Task input below:

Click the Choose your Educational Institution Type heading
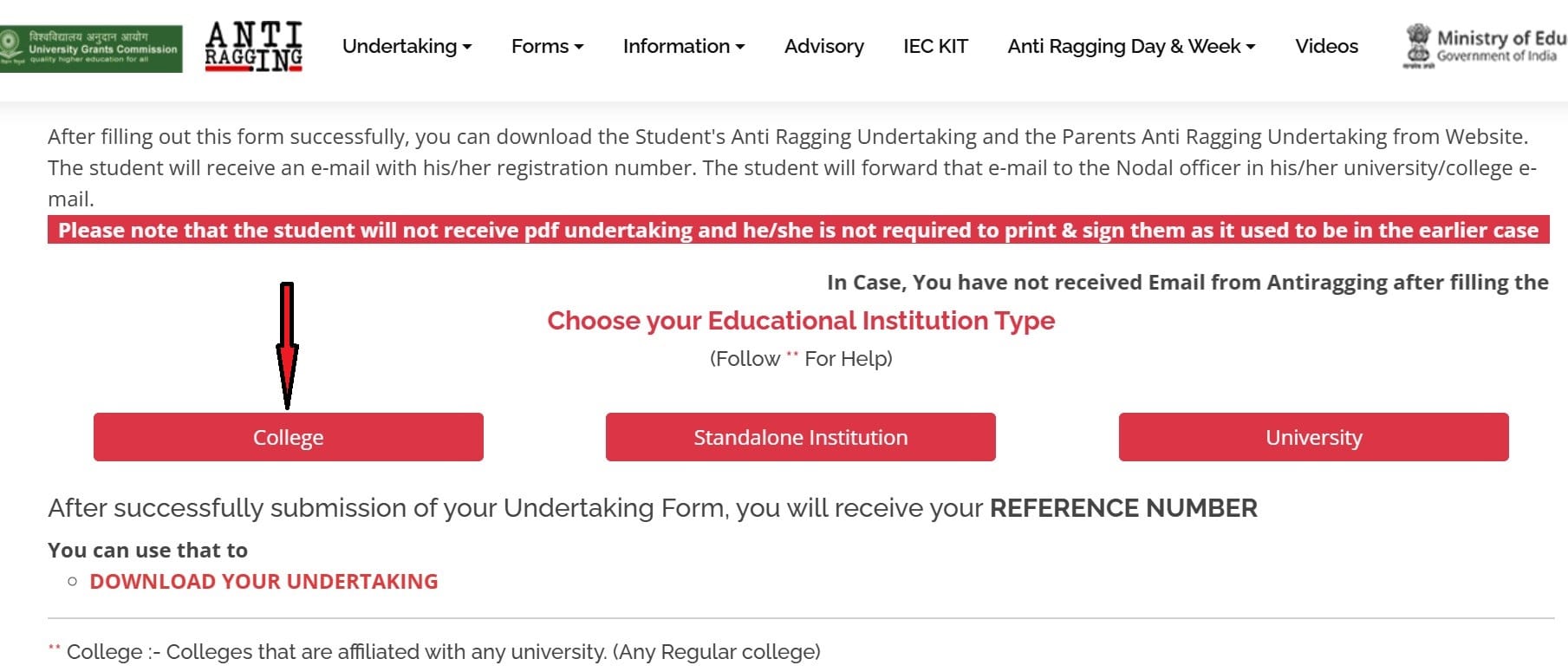The image size is (1568, 672). pyautogui.click(x=800, y=320)
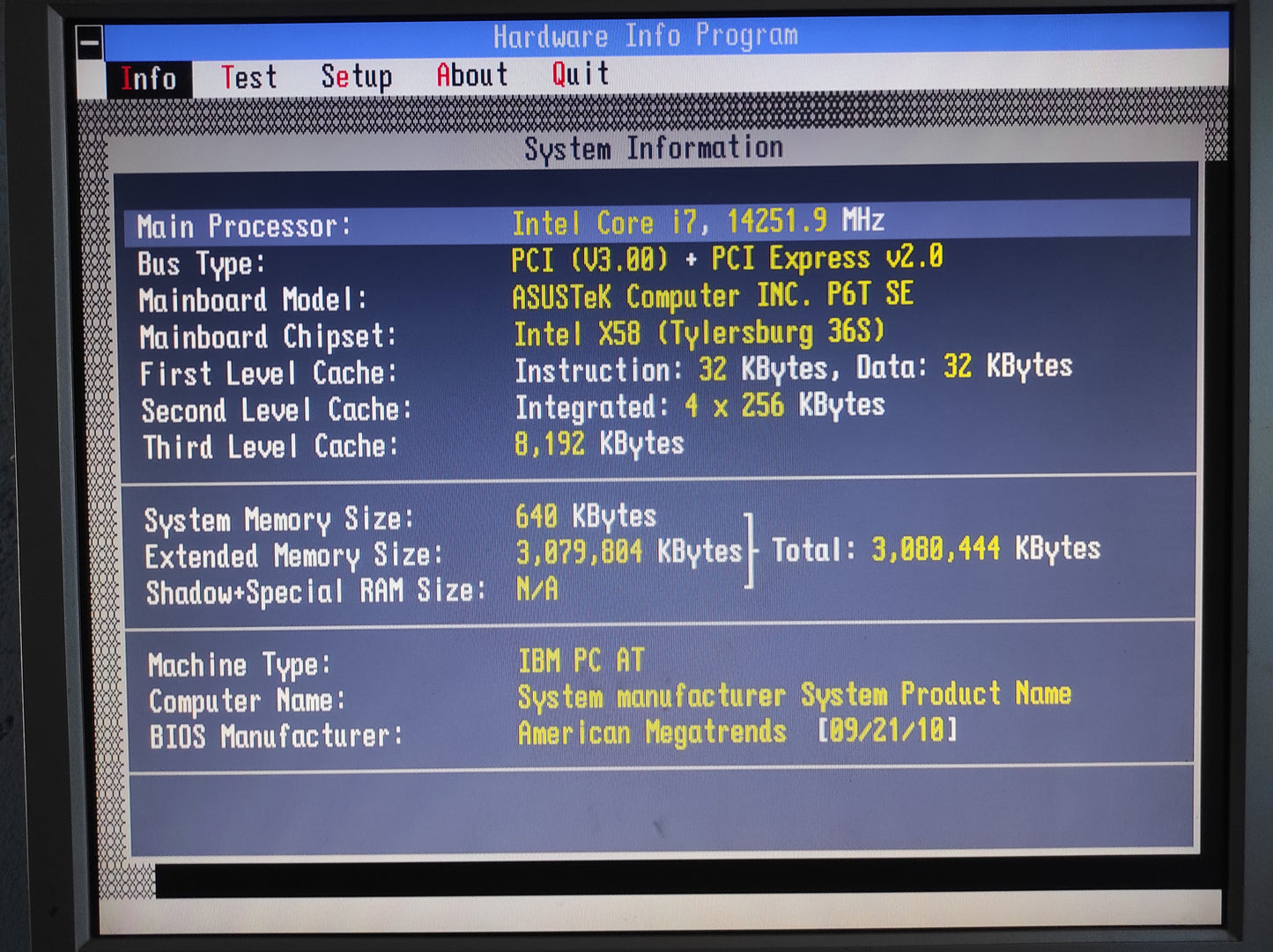Viewport: 1273px width, 952px height.
Task: Open the Setup menu
Action: point(357,77)
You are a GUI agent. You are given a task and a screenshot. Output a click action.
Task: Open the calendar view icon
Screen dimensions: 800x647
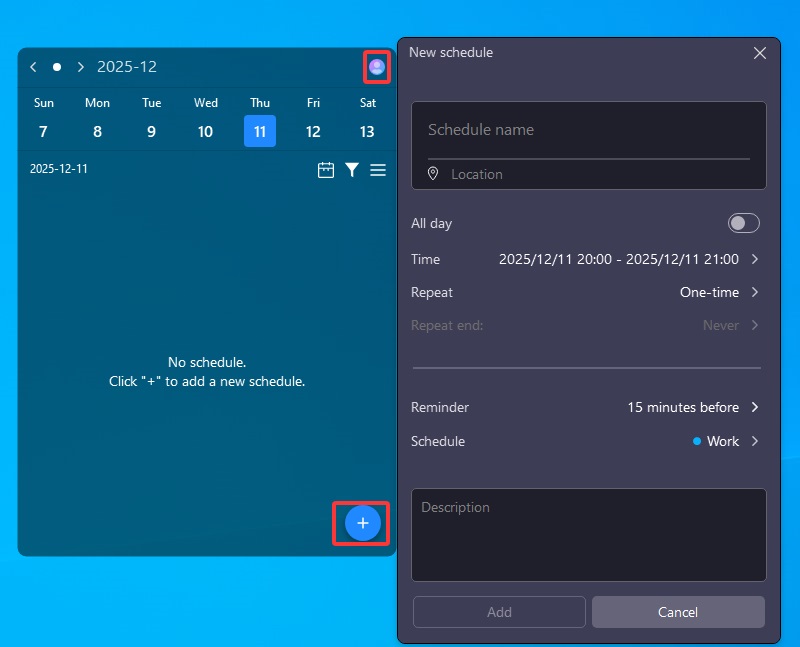click(326, 170)
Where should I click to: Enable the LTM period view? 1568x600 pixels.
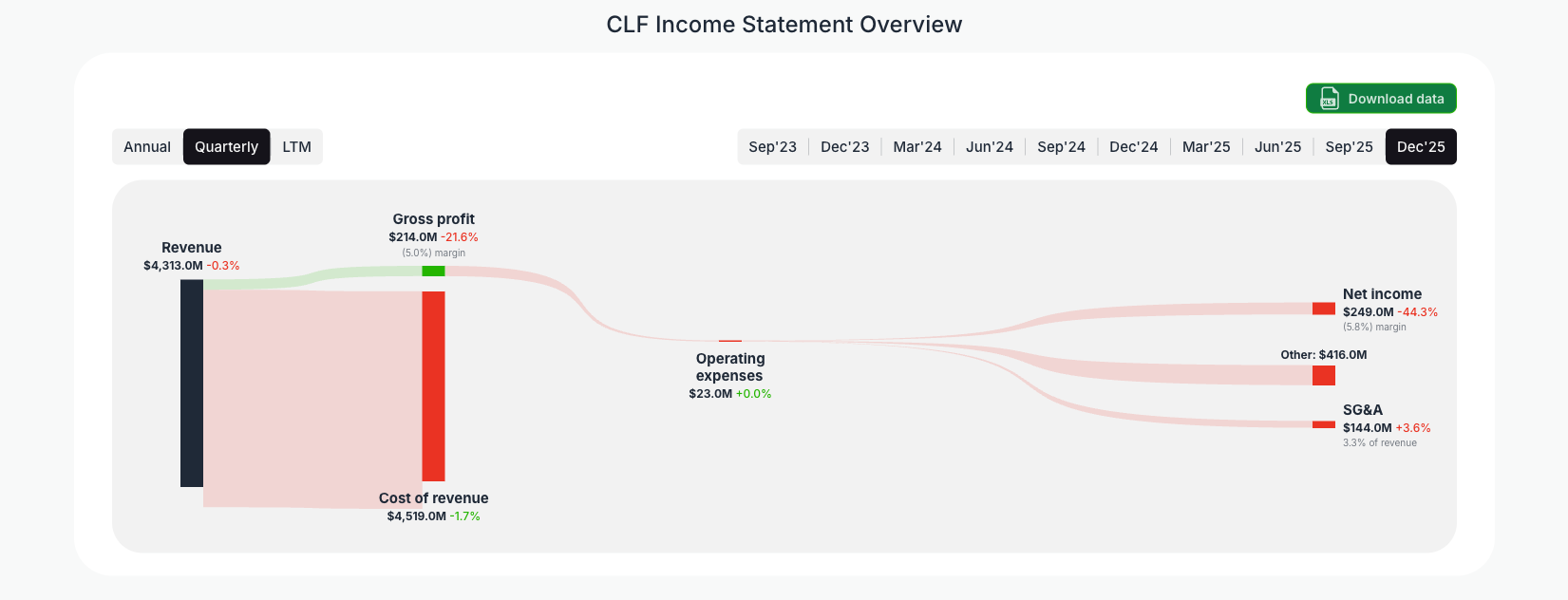pyautogui.click(x=296, y=146)
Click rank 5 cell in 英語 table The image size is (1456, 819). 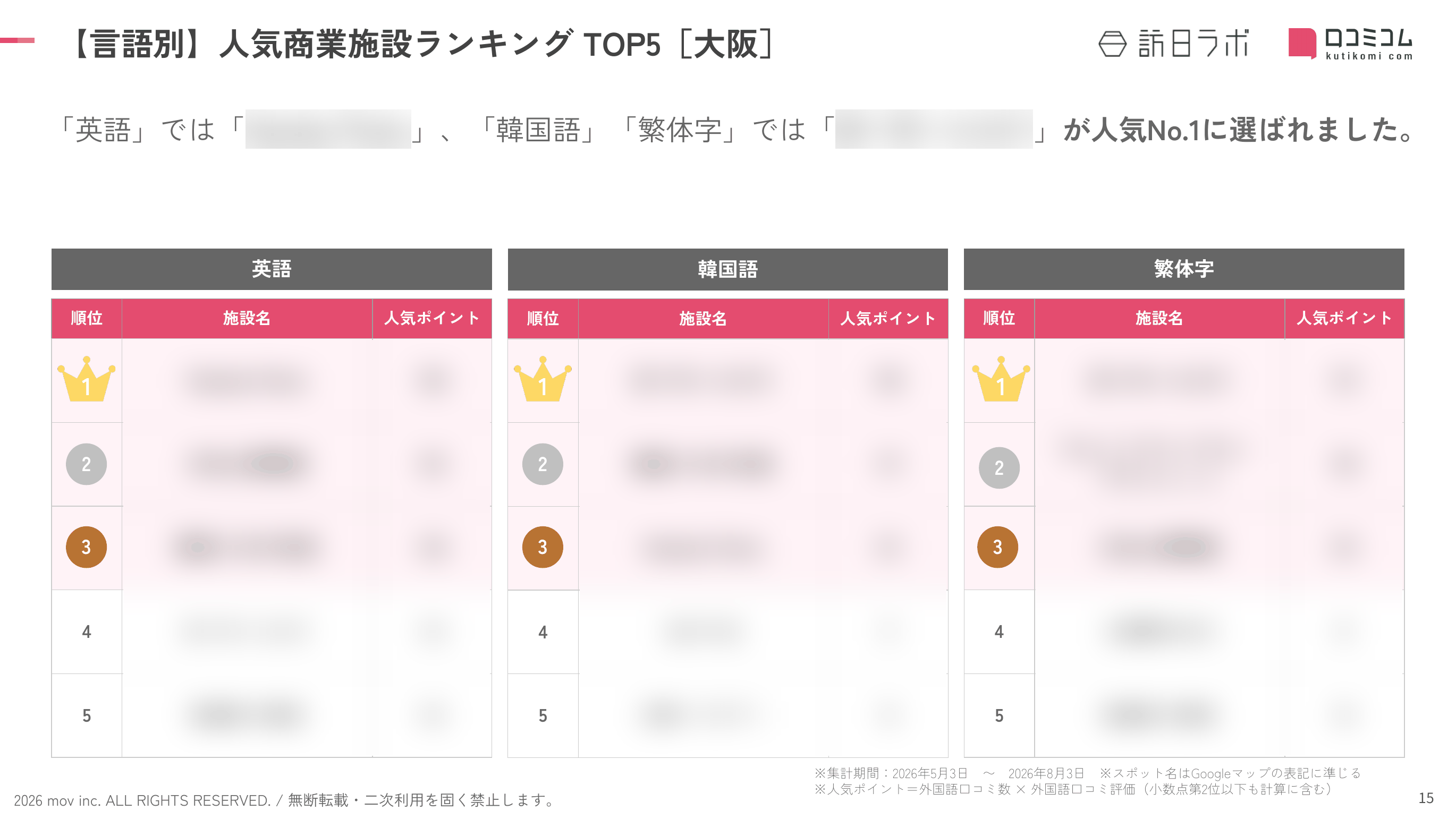point(87,715)
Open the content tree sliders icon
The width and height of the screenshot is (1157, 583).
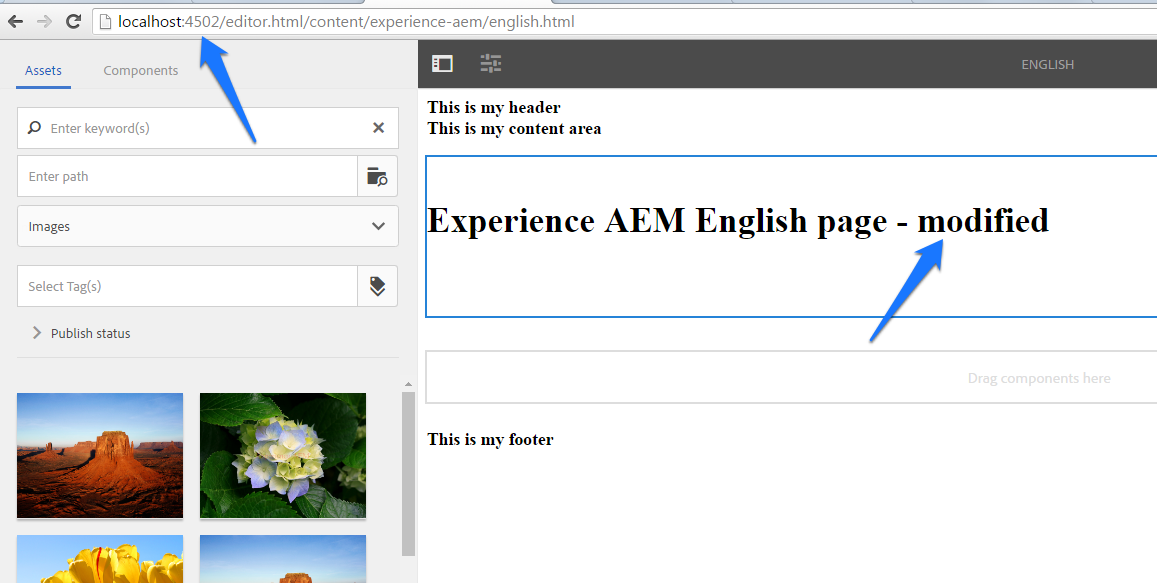(490, 63)
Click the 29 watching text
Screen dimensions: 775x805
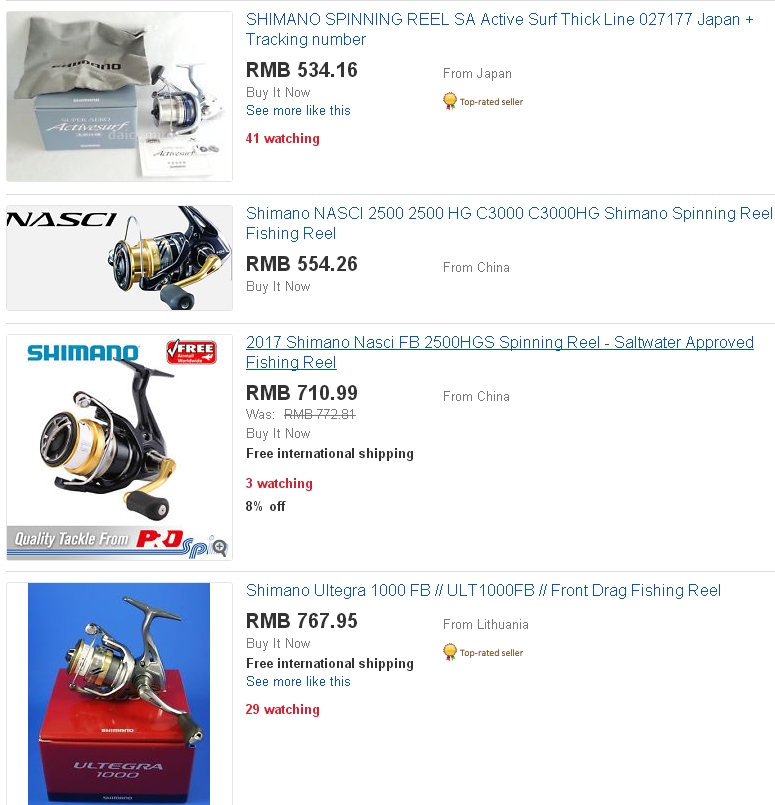pyautogui.click(x=282, y=710)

End of Task input.

**The problem**. Copy out every line from the material above in which the word "icon" appears.

**Response area**.
Task: Open the calendar view icon
Open the content tree sliders icon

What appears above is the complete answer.